Many African American people were poor sharecroppers in the South - they owned nothing and eked out a subsistence living. The industrial boom centered in the northern part of the United States in the early part of the 20th century and promised jobs and a better life. Huge numbers of African Americans migrated to the north and poured into cities such as Chicago, Cleveland, Detroit and New York. Because discrimination was still a stronghold across the nation at that time, these immigrants would form their own neighborhoods such as Harlem in New York. Their move to these new cities was a mixed bag - they may have found work and a new life, but they did not escape the prejudice and discrimination that they had experienced in the South. Racial tensions resulted from this new influx of people.

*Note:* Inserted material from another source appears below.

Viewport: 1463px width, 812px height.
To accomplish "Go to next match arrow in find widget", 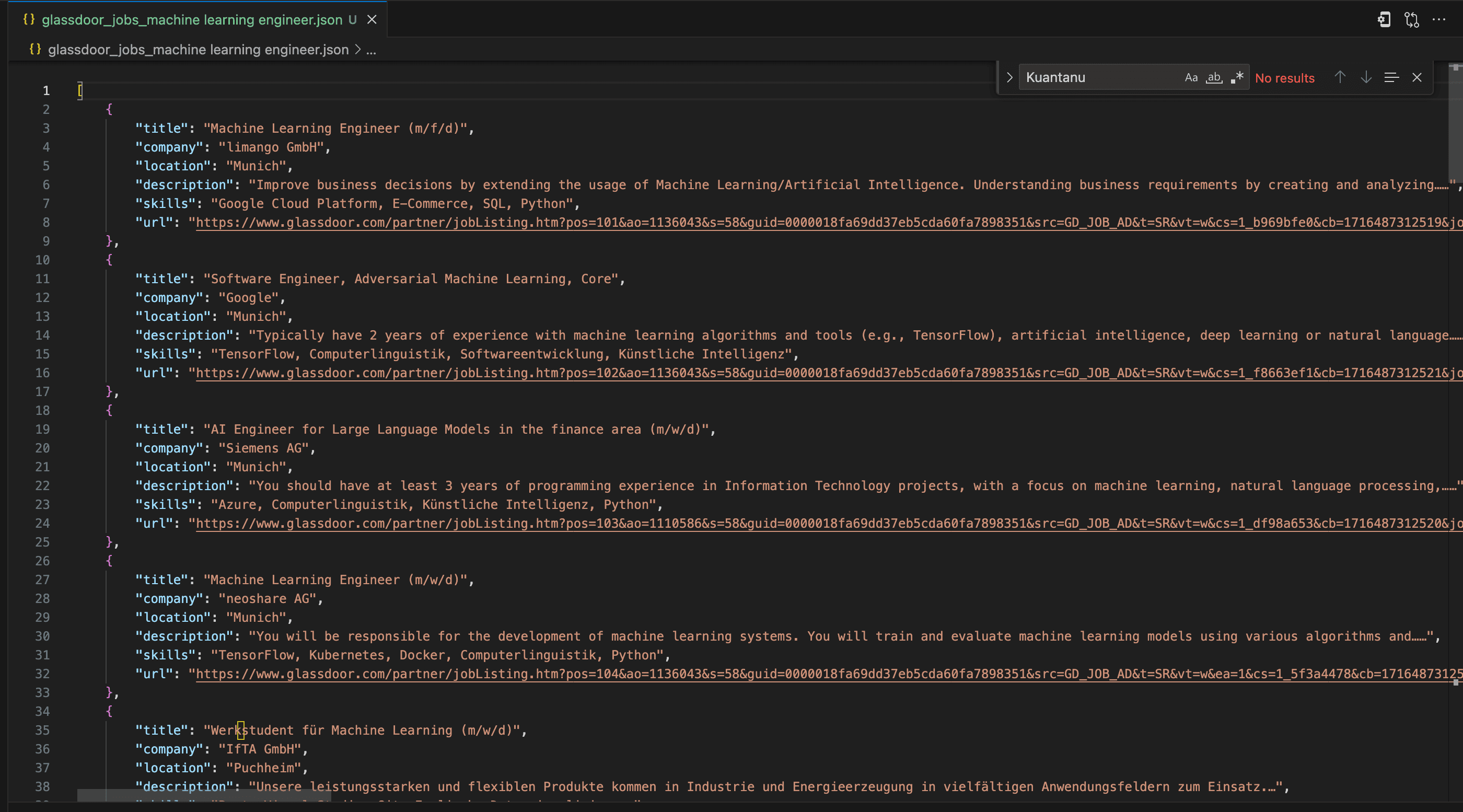I will (1366, 78).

Lawrence's documentation of this phenomenon is based in history. He researched the Great Migration and strove to document and educate the viewer about the event. Each panel has a short title that is descriptive of the scene. The early paintings depict scenes of life from the South and show the reasons the people decided to leave. There are images of withered cotton plants and is entitled, "They left because the boll weevil had ravaged the cotton crop." The middle paintings go back and forth between the South and the North. Then the later paintings show the trials and the triumphs of the migrants in their new lives. These paintings resemble a storyboard for a cinematic undertaking. The critics responded so well to this monumental work the Phillips Collection in Washington, D.C. and the Museum of Modern Art fought over who would own the complete series. In the end they split the paintings with the Phillips getting the odd-numbered panels and MoMA receiving the even numbered panels. Cool! How about that? He may have also been the first African American artist to have two major museums fight over his work!